Data in this exercise Block Start

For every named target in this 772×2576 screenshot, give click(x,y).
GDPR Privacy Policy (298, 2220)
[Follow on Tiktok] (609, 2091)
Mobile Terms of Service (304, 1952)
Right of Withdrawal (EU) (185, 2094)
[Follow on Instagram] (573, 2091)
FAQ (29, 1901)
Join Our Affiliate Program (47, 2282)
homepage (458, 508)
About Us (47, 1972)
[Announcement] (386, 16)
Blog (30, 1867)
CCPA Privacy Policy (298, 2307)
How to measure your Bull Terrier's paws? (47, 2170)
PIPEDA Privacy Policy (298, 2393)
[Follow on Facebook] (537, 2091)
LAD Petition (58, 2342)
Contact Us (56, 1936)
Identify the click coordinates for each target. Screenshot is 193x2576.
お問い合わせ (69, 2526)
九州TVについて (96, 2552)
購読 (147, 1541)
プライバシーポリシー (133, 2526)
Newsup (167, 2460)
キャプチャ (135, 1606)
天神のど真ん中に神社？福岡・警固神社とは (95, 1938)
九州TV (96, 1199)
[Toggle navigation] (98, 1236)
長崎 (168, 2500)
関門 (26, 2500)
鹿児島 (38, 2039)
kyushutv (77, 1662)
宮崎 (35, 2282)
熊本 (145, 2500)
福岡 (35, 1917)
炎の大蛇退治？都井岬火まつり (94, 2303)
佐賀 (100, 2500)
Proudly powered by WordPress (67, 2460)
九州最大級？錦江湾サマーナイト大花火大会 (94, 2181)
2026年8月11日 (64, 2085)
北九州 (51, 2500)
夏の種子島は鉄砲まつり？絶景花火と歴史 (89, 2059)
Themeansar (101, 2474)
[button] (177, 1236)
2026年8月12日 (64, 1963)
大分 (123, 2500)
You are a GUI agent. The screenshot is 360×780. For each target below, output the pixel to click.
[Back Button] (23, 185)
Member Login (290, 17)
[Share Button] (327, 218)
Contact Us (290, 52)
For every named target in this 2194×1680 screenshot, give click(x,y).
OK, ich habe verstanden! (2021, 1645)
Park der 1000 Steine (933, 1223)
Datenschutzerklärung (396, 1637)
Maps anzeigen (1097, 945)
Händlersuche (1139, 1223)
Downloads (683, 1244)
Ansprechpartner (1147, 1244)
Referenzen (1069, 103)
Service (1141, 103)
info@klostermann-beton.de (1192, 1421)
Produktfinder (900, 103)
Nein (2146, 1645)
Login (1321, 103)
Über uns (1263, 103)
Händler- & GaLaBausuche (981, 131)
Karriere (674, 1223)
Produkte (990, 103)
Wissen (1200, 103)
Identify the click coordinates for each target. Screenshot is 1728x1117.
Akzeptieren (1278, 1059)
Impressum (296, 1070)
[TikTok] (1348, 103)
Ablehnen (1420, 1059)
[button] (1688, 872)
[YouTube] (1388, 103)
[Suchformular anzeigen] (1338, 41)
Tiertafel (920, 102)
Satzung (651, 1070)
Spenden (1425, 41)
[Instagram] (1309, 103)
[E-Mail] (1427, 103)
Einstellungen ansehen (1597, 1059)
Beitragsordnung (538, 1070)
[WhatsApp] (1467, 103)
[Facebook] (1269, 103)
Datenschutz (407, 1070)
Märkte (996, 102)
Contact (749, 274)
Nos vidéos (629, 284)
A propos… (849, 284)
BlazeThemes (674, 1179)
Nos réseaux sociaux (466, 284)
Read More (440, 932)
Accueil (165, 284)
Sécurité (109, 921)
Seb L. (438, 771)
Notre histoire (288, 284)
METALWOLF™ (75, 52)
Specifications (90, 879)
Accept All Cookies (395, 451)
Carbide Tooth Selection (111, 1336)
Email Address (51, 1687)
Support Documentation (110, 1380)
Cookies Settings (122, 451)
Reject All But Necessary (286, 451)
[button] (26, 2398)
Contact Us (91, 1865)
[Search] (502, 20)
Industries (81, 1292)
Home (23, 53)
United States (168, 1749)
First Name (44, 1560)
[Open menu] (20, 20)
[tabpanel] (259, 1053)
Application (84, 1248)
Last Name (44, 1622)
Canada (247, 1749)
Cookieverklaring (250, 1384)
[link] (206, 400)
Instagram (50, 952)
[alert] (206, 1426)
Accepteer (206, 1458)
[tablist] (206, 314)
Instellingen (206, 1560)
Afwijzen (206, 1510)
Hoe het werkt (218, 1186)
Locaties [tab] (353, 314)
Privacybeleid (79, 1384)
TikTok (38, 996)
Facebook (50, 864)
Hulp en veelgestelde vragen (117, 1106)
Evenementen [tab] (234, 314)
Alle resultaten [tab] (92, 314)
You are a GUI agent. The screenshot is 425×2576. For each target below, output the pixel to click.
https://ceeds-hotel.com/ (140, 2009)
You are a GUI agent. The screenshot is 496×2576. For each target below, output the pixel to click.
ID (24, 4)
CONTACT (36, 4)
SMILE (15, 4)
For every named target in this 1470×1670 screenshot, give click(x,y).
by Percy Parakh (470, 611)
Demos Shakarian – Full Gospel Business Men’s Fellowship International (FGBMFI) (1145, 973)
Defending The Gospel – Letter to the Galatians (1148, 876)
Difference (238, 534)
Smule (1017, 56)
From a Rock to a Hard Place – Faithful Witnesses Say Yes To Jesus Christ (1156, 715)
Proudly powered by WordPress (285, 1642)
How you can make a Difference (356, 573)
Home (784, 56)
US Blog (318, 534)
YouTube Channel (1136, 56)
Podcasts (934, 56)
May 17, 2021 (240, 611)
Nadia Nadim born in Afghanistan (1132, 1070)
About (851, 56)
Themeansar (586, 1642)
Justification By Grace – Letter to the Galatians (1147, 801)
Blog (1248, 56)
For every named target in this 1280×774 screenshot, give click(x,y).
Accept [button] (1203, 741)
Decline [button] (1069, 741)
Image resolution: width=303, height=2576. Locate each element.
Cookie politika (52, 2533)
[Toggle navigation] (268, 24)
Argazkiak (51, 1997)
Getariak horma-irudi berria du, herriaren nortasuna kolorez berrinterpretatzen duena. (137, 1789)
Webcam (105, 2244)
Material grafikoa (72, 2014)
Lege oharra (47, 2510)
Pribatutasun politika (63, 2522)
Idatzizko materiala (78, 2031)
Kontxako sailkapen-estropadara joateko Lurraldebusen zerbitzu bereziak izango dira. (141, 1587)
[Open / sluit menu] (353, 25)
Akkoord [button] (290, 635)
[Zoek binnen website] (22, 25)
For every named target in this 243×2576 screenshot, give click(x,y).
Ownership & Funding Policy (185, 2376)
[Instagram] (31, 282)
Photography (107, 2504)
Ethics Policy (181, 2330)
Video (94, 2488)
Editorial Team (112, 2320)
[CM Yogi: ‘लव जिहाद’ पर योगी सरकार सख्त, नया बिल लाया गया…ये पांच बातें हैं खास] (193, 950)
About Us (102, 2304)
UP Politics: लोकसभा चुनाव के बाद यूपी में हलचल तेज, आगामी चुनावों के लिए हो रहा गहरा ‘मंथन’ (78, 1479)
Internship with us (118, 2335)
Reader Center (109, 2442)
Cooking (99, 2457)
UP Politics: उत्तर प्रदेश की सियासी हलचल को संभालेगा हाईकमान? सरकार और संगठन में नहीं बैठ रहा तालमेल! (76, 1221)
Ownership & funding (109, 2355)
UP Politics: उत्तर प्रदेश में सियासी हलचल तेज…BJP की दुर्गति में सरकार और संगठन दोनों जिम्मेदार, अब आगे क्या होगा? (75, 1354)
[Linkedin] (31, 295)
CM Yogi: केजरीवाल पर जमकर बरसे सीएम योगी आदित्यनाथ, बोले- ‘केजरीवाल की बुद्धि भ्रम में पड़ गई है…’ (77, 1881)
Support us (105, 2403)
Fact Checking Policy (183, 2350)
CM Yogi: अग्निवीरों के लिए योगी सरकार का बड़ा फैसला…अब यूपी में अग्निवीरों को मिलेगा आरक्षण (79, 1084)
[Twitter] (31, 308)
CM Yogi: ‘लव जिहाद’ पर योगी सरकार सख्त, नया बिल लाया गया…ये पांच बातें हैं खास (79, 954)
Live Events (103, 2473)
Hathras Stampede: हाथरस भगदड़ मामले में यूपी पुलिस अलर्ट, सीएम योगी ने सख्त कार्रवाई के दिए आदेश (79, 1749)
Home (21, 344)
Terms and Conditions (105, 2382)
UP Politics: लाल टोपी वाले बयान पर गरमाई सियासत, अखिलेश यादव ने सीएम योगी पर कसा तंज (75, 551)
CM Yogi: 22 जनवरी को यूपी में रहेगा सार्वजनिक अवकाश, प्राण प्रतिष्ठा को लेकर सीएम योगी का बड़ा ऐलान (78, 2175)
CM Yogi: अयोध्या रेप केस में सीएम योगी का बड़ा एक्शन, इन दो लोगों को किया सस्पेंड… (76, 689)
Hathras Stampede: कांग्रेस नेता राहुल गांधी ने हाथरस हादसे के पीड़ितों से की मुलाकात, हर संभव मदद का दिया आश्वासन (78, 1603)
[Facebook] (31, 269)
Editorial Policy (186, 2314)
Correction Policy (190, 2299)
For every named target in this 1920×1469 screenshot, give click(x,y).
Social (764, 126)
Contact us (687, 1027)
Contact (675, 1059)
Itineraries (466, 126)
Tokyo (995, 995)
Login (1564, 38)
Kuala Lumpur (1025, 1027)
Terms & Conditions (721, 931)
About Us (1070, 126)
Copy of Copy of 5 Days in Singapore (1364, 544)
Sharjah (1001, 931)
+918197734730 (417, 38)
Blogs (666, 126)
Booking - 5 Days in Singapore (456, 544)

Data in this exercise Block End

Task brief
Exactly as written, please transcribe the lines from the start of the records above to the line that holds "購読 (147, 1541)", both ends included.

Solution for this exercise
For every named target in this 772×2576 screenshot, give click(x,y).
GDPR Privacy Policy (298, 2220)
[Follow on Tiktok] (609, 2091)
Mobile Terms of Service (304, 1952)
Right of Withdrawal (EU) (185, 2094)
[Follow on Instagram] (573, 2091)
FAQ (29, 1901)
Join Our Affiliate Program (47, 2282)
homepage (458, 508)
About Us (47, 1972)
[Announcement] (386, 16)
Blog (30, 1867)
CCPA Privacy Policy (298, 2307)
How to measure your Bull Terrier's paws? (47, 2170)
PIPEDA Privacy Policy (298, 2393)
[Follow on Facebook] (537, 2091)
LAD Petition (58, 2342)
Contact Us (56, 1936)
Identify the click coordinates for each target. Screenshot is 193x2576.
お問い合わせ (69, 2526)
九州TVについて (96, 2552)
購読 (147, 1541)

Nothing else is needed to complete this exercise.